September 18, 2023

Making LLMs Smarter—Training, Fine-Tuning, and Embedding

Making LLMs Smarter

We’re living in an era where machines can write like humans thanks to large language models (LLMs) like OpenAI’s ChatGPT. These AI models are powering everything from customer service chatbots to instructional design assistants, and the hype around them is growing by the day.

But have you ever stopped to wonder how these AI models come to “know” so much? How do they master the art of conversation, and most importantly, how come they are getting smarter and smarter? To answer these questions, we need to explore the key components of LLM training and optimization.

It All Starts With Data—Lots and Lots of Data

The training of LLMs is a fascinating process that commences with an extensive and diverse dataset. This dataset can be derived from various sources like books, websites, articles, and open datasets. Platforms like Google Dataset Search, Data.gov, or Wikipedia often serve as popular public sources for this data.

For example, GPT-2, a predecessor to ChatGPT, primarily uses the WebText dataset, comprised of around 8 million web pages collected from the internet, as a starting point. 

Once the dataset is gathered, it’s not quite ready to be used—like a diamond, it needs to be polished first. This involves cleaning and prepping the data, which can include converting the dataset to lowercase, removing stop words, and breaking down the text into smaller pieces, called tokens, which are essentially the building blocks of language.

Training LLMs to Turn Data into Dialogue

Remember those tokens we mentioned earlier? In essence, LLMs like ChatGPT are trained to predict the next token in a sentence. This training involves a huge number of internal parameters, also referred to as weights, that define the strength of connections between the artificial neurons that make up the model. 

According to OpenAI, GPT-3, released in 2020, has 175 billion of these parameters. During the training process, parameters are adjusted in an iterative fashion to minimize the loss function. 

In a nutshell, the loss function is a measure of how far off the model’s predictions are from the actual results. Every time the model makes a prediction during training, it computes the loss function to quantify its mistakes.

Think of it as the score on a dartboard; the bullseye is the true, correct result. Each throw of the dart represents a prediction the model makes, and the loss function is equivalent to the distance from the dart to the bullseye. The goal is to get as close to the bullseye as possible, and the way to do that is to minimize that distance, or the loss.

The parameters of the model are then adjusted based on this loss. A process known as back-propagation calculates the gradient of the loss function with respect to the parameters, indicating how much a small change in parameters would affect the loss.

Over many iterations—often millions or even billions—this training process gradually improves the model’s ability to predict the next token in a text string, essentially enabling it to generate more accurate, contextually relevant, and human-like text.

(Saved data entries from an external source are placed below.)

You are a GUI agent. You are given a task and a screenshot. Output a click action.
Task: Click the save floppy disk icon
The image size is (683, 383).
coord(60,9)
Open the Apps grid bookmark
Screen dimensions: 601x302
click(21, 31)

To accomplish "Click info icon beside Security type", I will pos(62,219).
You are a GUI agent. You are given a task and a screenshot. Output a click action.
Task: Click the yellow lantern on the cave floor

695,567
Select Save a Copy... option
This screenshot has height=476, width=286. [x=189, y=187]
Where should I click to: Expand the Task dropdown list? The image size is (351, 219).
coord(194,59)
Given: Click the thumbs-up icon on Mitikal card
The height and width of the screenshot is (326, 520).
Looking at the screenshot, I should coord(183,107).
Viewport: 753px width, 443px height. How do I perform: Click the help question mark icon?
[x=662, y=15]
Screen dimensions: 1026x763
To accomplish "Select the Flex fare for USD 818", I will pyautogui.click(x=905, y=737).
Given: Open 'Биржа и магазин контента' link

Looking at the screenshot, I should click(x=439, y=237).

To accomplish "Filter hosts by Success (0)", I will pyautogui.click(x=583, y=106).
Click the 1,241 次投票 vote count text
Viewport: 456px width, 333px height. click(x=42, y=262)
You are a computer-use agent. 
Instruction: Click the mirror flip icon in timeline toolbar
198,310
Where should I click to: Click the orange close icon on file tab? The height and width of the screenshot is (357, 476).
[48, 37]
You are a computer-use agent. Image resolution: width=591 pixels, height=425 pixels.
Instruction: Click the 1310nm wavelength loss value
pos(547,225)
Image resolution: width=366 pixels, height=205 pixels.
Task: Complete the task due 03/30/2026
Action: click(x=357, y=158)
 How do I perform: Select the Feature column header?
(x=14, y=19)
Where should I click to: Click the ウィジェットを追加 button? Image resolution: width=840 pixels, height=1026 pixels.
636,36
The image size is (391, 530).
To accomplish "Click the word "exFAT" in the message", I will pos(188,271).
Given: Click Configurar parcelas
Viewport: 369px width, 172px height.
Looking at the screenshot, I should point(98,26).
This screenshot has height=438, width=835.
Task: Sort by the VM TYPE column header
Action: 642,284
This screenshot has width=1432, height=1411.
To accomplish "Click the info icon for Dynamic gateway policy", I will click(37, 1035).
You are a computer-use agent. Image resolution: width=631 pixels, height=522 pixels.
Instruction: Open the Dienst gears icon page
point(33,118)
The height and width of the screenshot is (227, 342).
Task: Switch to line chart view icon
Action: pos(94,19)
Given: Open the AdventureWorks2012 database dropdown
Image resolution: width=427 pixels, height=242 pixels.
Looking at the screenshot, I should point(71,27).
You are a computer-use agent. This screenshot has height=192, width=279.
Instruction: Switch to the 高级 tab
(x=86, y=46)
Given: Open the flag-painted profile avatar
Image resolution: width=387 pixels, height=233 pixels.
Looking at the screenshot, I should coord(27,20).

Taking LLMs from Good to Great With Fine-Tuning

While the initial training of LLMs involves millions or billions of iterations, refining these models for a specific task or domain requires a more precise technique. This is where fine-tuning comes into play.

Think of fine-tuning as the final adjustment of a grand piano or a precision tool. It’s the process of refining and enhancing a pre-trained LLM to perform specific tasks or cater to a particular domain more effectively. 

For example, the fine-tuning process helps with:

Fine-tuning starts with introducing the task-specific dataset to the pre-trained LLM. Once again, the goal is to optimize the model’s parameters to minimize the loss function. Several different tasks can be included in the fine-tuning process, including question-answering, paraphrasing, and reading comprehension. 

Upon completing the fine-tuning process, the next step is to evaluate the performance of the model using a test dataset, which is different from the data used in training and validation. This critical phase ensures that the model is ready to face real-world data and perform the specific task efficiently. 

Embedding LLMs With New Knowledge

Embeddings are numerical vectors that carry the semantic essence of a pice of text. If you think of text as a rich tapestry of meaning, embeddings are like its blueprint in a language that machines can understand. 

The users of OpenAI’s LLM, for example, can create embeddings thanks to the provided API endpoint, and they can then use them to teach the AI model they’re working with something new.

In fact, embeddings can be stored in a vector database that serves as a repository for these high-dimensional representations of text data. By storing these embeddings, a vector database can provide quick and easy access to this rich, semantic information, making LLMs smarter in several ways:

In short, embeddings stored in vector databases play a crucial role in enhancing the capabilities of LLMs by facilitating a more efficient, scalable, and nuanced understanding of text data. 


As we delve into the era of advanced AI models, understanding the driving forces behind their increasing intelligence and adaptability becomes crucial. This intelligence is not a product of chance, but a result of meticulous processes like data cleaning, training with large datasets, fine-tuning for specific tasks, and embedding new knowledge through semantic vectors stored in databases. 

These components work in harmony, giving LLMs like ChatGPT the ability to understand and generate human-like text, navigate domain-specific jargon, perform specific tasks, and continuously learn from new information. The future of AI models lies in harnessing these techniques, making them more accurate, adaptable, and intelligent, and thus, more impactful in the applications they serve.